この記事では、シマノのメタニウムMGL HGのオーバーホールのやり方をご紹介したいと思います

16メタニウムMGLはスプールシャフトにベアリングが付いているため、そこも分解するには「ベアリングリムーバー」を用意する必要があります。

また、ドライブギア軸のベアリングを固定するネジがありますが、これが右ハンドルと左ハンドルではネジの回転方向が逆という注意点もあり。

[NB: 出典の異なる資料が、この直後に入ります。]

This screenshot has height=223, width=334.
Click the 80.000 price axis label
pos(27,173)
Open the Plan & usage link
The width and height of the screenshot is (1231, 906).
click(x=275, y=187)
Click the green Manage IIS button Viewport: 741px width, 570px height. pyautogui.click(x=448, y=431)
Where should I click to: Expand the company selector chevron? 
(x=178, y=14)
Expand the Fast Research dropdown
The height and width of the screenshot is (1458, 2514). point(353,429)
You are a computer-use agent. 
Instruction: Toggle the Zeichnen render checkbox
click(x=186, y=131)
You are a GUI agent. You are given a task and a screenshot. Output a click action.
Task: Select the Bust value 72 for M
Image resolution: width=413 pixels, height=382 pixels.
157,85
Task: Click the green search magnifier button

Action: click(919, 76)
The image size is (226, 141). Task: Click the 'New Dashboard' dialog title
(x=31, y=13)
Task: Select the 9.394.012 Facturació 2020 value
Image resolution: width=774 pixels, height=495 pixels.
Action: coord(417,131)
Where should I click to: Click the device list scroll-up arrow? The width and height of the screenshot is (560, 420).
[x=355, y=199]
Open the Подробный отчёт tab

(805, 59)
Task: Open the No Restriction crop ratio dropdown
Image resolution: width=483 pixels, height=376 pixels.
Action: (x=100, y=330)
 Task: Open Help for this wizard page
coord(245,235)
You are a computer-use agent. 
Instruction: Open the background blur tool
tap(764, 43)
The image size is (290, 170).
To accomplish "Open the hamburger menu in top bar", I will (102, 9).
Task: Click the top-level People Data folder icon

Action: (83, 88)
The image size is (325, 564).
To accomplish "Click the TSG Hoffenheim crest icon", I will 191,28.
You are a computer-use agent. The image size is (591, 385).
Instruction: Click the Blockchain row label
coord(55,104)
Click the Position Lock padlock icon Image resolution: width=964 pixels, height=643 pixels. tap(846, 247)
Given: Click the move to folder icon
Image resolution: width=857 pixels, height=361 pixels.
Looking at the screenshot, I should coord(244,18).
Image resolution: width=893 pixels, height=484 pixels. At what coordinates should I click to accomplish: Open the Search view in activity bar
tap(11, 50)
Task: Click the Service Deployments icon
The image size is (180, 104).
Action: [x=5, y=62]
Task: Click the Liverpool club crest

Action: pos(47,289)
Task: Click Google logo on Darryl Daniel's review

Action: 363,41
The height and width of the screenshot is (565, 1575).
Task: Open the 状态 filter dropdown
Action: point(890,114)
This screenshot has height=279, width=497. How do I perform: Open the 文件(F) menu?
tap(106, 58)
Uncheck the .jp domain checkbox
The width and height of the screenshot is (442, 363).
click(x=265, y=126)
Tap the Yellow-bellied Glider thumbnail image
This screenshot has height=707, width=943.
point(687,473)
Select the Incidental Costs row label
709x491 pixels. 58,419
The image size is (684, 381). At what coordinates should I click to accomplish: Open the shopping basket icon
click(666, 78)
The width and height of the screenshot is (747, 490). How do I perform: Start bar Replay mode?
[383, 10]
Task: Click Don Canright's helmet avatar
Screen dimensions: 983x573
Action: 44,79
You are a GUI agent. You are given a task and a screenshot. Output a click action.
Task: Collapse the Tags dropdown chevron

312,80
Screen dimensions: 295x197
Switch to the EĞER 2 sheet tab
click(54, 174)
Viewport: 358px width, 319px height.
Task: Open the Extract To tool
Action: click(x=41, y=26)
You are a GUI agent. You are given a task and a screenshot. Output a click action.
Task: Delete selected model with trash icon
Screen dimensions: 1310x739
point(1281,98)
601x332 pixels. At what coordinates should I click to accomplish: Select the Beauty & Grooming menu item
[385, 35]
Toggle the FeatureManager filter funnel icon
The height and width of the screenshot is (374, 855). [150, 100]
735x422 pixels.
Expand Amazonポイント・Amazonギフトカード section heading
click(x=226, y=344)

しかし他の部分の構造自体は、13メタニウムとほとんど同じです。
落ち着いて作業すれば、オーバーホールがそこまで難しい機種ではありません。

それでは、16メタニウムMGLのオーバーホールの工程を解説します。

ハンドル部分の分解

まずはハンドル部分の分解
ここの仕組みは、どのシマノリールも大体同じです。

メタニウムMGLのハンドルとスタードラグ

分解した順番・向きで並べていきます。

ボディを開封

ネジを外して、ボディを開けます。
ネジの長さや形はそれぞれ違うので、注意です

ボディのネジが3本

そしてボディを開封。
ドライブギアの様子です。

メタニウムMGLのドライブギア グリスが少ない

この個体は、グリスが薄目で仕上げられていますね。
…少し薄すぎる気がします。

使用時間が短いので、まだまだキレイな状態です。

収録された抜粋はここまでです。